The garden had been planted and maintained by children in the neighborhood around the two-acre park off North Bertrand Street.
The city is currently working on moving the remains of several dead trees that were cut down last week, painting over graffiti in the park's gazebo and along its greenway, adding a new trash can and repairing a footbridge among other efforts.
David Brace, deputy director for the city's Public Service Department, said the department will also develop space for a community garden and would install a pair of composting bins at the park.
"This wasn't an intentional action on our part but we are sorry about the damage and we want to do what we can to make things right," he said.
The issue arose last week when horticulture crews went to the park to remove some dead trees and take some limbs off of others to try and give the park a more open feel.
Brace said the move was aimed at improving the park's aesthetics and removing some shadowy sections at one end of the park to discourage drinking and other illegal activities from occurring there.
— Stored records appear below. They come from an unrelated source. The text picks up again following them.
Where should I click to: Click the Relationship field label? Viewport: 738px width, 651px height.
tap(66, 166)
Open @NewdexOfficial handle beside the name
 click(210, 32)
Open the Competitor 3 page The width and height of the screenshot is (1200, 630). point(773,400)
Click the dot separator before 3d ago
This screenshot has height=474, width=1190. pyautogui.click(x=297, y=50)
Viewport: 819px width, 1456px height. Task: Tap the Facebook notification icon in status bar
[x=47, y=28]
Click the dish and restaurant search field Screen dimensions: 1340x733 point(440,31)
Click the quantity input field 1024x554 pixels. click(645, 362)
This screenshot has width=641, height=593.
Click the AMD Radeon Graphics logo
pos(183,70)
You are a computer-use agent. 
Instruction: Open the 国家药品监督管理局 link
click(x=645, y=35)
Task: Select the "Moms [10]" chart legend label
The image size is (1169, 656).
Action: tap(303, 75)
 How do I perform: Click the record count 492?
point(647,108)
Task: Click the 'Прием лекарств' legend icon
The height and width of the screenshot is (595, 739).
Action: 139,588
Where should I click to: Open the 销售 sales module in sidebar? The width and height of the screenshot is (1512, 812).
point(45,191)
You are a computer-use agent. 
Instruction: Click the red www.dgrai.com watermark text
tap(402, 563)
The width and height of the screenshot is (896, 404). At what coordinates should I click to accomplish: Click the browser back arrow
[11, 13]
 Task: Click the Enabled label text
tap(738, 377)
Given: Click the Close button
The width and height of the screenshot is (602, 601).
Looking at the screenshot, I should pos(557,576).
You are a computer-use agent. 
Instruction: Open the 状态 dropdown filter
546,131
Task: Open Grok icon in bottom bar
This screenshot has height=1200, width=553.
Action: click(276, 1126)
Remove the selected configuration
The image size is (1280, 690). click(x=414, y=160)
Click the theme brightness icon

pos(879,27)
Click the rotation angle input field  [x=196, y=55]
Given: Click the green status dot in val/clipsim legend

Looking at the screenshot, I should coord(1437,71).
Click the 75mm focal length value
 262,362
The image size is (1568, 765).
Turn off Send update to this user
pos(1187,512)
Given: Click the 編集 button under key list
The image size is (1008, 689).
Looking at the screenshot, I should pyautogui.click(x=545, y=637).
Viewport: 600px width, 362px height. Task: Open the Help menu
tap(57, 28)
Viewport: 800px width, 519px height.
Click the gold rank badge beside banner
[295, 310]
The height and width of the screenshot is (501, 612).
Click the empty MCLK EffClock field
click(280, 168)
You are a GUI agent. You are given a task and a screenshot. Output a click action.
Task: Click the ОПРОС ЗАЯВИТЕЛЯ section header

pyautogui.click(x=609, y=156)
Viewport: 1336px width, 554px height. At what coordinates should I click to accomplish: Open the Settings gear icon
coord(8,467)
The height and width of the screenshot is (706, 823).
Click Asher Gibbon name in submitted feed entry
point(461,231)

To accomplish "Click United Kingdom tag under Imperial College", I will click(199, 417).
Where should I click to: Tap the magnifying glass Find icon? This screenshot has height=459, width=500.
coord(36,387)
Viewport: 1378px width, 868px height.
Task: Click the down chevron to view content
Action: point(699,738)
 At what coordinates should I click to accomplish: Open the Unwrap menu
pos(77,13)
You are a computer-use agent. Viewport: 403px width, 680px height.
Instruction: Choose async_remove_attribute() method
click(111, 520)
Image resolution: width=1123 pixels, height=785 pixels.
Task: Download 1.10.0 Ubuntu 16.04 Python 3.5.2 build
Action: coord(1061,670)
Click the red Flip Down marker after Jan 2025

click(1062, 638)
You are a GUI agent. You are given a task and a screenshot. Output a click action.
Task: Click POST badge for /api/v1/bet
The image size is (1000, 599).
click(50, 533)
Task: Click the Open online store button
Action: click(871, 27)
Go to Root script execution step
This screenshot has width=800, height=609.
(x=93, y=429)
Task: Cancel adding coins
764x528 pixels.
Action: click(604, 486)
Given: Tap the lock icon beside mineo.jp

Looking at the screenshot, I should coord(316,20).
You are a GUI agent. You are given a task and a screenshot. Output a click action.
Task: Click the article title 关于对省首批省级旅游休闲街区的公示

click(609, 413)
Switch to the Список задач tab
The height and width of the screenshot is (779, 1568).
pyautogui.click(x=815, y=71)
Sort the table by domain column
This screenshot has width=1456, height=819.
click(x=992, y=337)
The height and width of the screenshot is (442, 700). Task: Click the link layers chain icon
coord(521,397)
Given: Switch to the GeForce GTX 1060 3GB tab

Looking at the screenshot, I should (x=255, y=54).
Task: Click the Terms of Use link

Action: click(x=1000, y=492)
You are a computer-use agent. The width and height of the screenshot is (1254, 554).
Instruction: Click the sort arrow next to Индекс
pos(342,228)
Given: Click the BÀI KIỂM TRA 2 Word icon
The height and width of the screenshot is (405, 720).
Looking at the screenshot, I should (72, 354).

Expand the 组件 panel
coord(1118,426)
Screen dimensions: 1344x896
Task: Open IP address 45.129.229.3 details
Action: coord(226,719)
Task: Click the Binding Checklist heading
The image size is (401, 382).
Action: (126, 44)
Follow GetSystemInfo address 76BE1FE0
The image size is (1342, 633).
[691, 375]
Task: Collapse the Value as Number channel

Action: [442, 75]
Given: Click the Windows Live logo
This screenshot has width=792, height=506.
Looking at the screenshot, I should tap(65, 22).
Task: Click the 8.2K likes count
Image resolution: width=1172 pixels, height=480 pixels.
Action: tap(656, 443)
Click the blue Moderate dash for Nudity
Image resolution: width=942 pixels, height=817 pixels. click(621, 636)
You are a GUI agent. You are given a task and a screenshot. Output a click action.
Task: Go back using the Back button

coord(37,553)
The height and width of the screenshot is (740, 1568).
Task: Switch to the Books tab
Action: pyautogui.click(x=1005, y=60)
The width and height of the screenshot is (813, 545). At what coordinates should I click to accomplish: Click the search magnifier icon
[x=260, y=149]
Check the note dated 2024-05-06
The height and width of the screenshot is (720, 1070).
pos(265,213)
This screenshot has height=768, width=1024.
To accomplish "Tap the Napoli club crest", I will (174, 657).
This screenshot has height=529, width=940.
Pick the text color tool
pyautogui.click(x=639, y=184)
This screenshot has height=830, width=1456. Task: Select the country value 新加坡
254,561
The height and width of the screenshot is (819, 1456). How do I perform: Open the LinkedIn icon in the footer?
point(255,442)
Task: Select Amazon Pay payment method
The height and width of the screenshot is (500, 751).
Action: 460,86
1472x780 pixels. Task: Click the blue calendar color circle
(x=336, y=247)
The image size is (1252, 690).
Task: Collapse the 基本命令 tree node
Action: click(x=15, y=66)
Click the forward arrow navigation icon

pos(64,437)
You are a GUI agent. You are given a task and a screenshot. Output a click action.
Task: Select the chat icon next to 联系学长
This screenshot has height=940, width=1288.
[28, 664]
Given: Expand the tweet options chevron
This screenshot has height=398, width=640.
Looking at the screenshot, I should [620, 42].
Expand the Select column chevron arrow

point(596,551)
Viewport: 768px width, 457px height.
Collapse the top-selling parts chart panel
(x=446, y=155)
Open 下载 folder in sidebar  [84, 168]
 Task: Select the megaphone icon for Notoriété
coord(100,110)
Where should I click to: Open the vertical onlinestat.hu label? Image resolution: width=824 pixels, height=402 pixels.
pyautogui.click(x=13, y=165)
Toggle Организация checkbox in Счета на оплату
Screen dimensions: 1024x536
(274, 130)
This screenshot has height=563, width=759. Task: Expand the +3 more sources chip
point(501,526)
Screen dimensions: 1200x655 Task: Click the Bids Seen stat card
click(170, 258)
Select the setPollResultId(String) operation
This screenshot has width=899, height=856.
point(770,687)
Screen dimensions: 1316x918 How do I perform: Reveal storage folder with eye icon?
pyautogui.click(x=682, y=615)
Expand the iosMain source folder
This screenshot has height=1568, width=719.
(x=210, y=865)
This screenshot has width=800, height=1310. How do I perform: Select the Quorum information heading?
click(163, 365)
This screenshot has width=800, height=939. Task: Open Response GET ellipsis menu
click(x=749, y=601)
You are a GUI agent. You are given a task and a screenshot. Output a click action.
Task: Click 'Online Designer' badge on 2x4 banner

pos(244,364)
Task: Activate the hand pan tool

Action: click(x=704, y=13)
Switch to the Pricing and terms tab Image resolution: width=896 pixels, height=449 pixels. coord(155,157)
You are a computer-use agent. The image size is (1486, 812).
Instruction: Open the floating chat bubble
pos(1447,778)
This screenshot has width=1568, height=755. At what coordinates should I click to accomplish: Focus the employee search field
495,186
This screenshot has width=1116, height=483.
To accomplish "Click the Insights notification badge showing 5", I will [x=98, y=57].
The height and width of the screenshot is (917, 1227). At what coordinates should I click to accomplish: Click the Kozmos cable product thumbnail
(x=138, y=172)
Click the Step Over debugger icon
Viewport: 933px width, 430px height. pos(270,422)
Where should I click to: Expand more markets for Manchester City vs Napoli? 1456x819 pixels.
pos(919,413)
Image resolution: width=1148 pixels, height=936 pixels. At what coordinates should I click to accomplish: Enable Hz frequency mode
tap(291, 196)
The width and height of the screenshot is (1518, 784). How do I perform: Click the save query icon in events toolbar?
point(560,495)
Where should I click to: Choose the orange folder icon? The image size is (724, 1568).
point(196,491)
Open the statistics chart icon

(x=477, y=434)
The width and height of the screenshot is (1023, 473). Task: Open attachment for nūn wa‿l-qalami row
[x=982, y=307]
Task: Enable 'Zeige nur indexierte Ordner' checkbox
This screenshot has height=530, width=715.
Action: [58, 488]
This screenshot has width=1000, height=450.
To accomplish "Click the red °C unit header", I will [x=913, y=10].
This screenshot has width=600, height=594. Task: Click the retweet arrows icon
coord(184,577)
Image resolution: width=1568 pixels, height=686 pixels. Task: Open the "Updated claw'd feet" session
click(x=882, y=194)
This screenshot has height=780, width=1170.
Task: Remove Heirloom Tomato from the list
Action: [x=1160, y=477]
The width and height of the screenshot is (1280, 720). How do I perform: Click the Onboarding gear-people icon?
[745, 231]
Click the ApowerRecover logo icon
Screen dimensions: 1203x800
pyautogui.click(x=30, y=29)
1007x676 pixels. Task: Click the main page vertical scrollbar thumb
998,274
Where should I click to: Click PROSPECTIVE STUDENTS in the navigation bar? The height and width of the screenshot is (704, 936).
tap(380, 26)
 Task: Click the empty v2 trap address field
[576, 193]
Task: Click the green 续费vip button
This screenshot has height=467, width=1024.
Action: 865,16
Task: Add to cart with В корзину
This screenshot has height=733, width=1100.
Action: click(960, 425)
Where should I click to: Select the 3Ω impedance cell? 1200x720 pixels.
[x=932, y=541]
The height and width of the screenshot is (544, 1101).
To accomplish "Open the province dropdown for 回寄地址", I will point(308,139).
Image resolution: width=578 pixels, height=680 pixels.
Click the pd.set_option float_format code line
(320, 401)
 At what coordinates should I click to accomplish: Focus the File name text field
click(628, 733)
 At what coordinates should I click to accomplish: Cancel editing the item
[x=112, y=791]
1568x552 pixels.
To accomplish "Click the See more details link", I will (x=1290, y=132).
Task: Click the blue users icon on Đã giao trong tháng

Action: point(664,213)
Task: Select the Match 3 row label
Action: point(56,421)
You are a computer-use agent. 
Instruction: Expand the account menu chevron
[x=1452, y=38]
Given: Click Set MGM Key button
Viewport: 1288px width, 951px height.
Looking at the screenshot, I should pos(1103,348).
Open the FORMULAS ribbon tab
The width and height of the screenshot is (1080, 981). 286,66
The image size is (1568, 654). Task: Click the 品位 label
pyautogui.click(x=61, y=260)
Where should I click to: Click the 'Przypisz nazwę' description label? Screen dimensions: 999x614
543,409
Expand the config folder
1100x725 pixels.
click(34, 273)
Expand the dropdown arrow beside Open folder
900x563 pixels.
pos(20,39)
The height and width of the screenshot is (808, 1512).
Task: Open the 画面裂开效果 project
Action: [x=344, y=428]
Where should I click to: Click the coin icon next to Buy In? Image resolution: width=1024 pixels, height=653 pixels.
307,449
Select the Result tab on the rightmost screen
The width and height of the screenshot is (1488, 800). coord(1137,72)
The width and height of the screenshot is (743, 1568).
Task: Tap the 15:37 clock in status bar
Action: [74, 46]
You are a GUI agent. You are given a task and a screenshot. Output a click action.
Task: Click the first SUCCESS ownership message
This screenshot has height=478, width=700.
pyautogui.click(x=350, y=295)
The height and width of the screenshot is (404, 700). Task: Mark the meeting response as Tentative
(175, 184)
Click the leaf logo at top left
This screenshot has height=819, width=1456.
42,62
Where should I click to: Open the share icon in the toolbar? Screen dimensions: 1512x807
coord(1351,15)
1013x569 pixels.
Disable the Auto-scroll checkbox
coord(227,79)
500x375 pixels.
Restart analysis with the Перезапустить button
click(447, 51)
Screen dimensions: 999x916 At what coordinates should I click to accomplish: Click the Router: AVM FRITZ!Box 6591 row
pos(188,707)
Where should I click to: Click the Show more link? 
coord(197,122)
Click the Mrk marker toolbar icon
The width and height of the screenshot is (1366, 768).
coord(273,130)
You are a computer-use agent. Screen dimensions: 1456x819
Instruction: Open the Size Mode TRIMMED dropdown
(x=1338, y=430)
"Our arborist identified some dead and dying trees and the back of the park was in shadows and we wanted to open it up," Brace said.
The crew was also there to clean out the concrete planters in preparation for planting perennials in those.
City workers were not aware of the existence of the small garden or of the vegetables in the planters though, City Rangers, the organization supporting the garden had submitted an adopt-a-park form to the city. No action, however, had been taken on that request.
Brace said the horticulture crew was trying to avoid dropping the dead tree into a ditch and part it landed on one end of the garden damaging a small section of it. The crew also contacted a supervisor about the planters and the supervisor – unaware of the community garden effort - told them to go ahead and clean them out.
"We were over here trying to do good work," though clearly the results have made a lot of people unhappy and the city regrets this, Brace said.
"We're very supportive of community gardens in the city, I wished this hadn't occurred and I'm sorry that it did," Brace said. "What we're trying to do is make things as right as we can."